Goal of the exercise |
From the lines below, pull out each one that contains the word "screenshot".

Provided records |
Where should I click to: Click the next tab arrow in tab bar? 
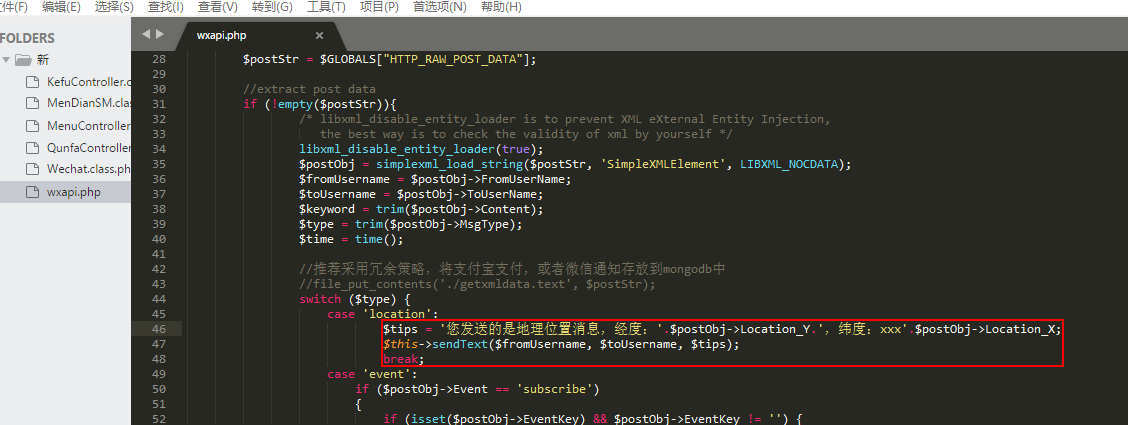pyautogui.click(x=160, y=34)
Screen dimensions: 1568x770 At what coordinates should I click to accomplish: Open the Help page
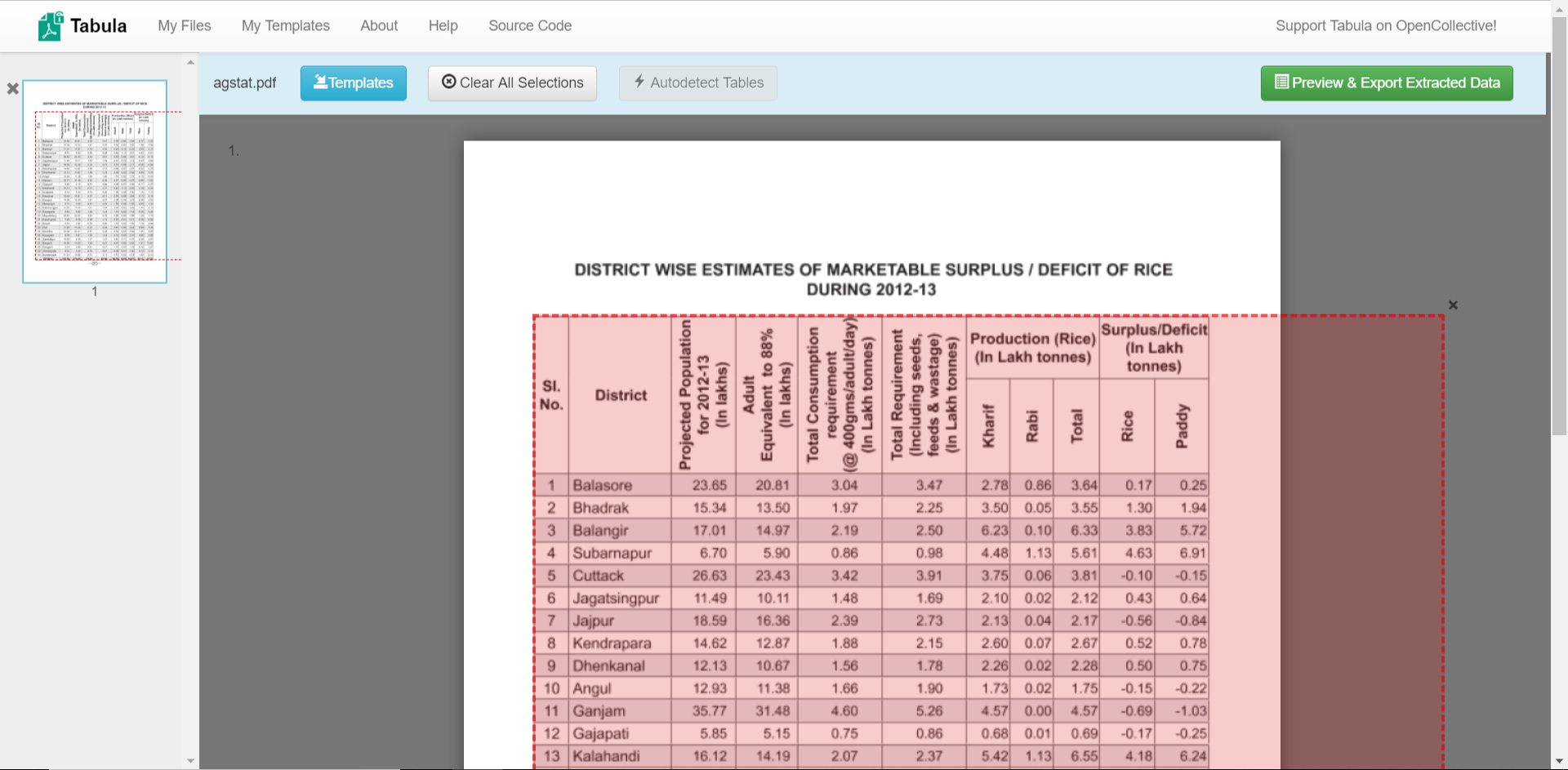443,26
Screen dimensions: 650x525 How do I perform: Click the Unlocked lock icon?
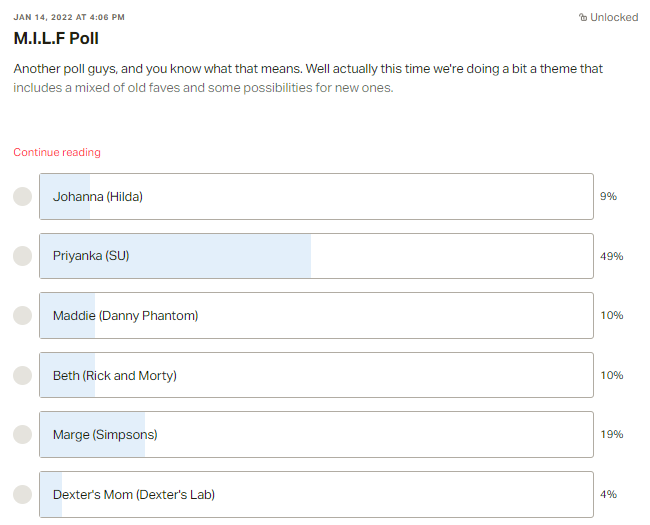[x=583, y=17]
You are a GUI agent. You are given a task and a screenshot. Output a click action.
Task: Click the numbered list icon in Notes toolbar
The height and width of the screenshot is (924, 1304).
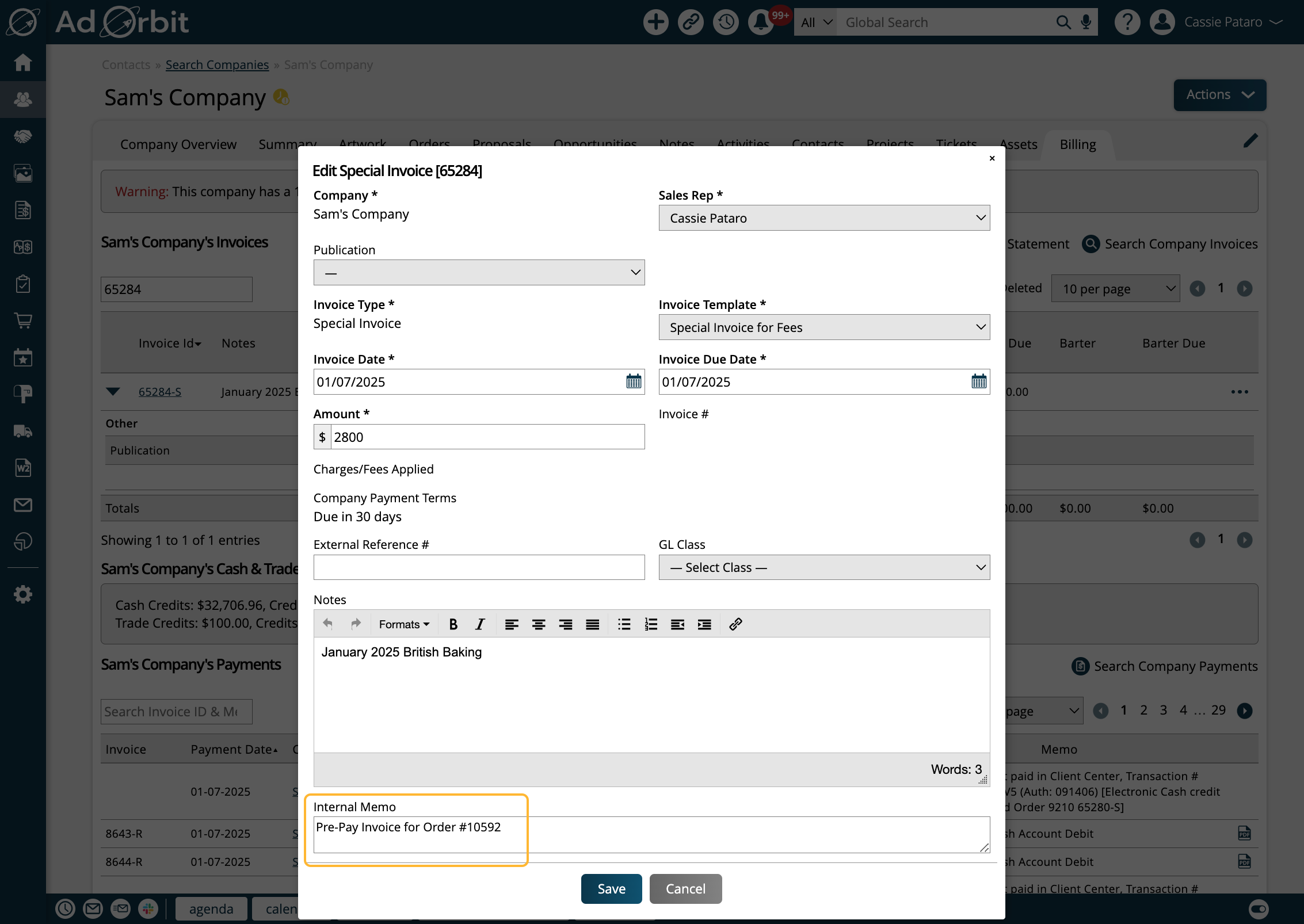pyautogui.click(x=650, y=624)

Output below |
You are a GUI agent. You are given a task and a screenshot. Output a click action.
The height and width of the screenshot is (924, 1304).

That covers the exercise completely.